「んーっ!はぁ。ところでマフラーは完成した?」

「へっ?!」

あまりにもあっけらかんと話すので、澄香は一瞬なんのことだか分からなかったが、

その1秒後に、したくもないのに理解してしまった。

「あ…う…ぁ…」

「チョコケーキは?上手く焼けた?」

「あ…わ…わ…」

「誕生日のクッキーは結局何味にしたの?プレーン?」

「…あの、…もうそのへんで勘弁してくださ…っ」

筒抜け過ぎて泣けてくる。

半泣きの澄香に滝井くんはまた眉を困ったようにひそめて笑った。

なんだかとっても楽しそう。

不思議だ。

あれだけ見て来たはずなのに。

滝井くんの知らない顔がいっぱい。


本当にいっぱい。


「…不思議だな。
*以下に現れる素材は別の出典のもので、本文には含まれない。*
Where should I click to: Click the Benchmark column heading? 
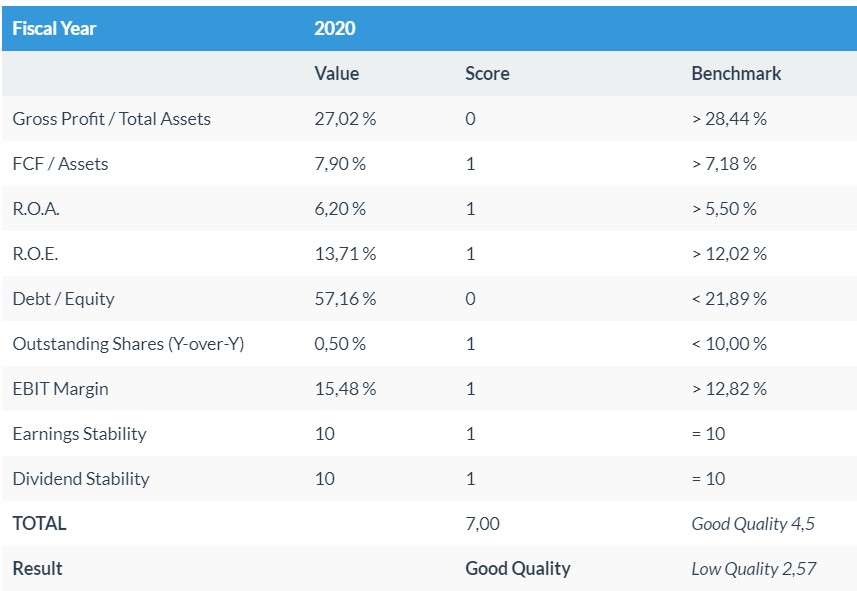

」

ポソッと呟いた滝井くんを思わず凝視する。

「なんだか千葉の事、良く知ってたつもりでいたけど、やっぱりどこか新鮮だ。」

あ…。

澄香は胸にポッと暖かい火が灯ったように感じた。

「…私も。…多分“私と”喋ってる滝井くんが新鮮なのかも。そんなのほとんど見たこと無いし。」

「…そうだな。」

あれだけ関わる事自体、気後れしていたのに。

いざ隣に並んで喋ってみると、思いの外居心地は悪くなかった。

多分それは、自分といる滝井くんが思った以上に穏やかだから。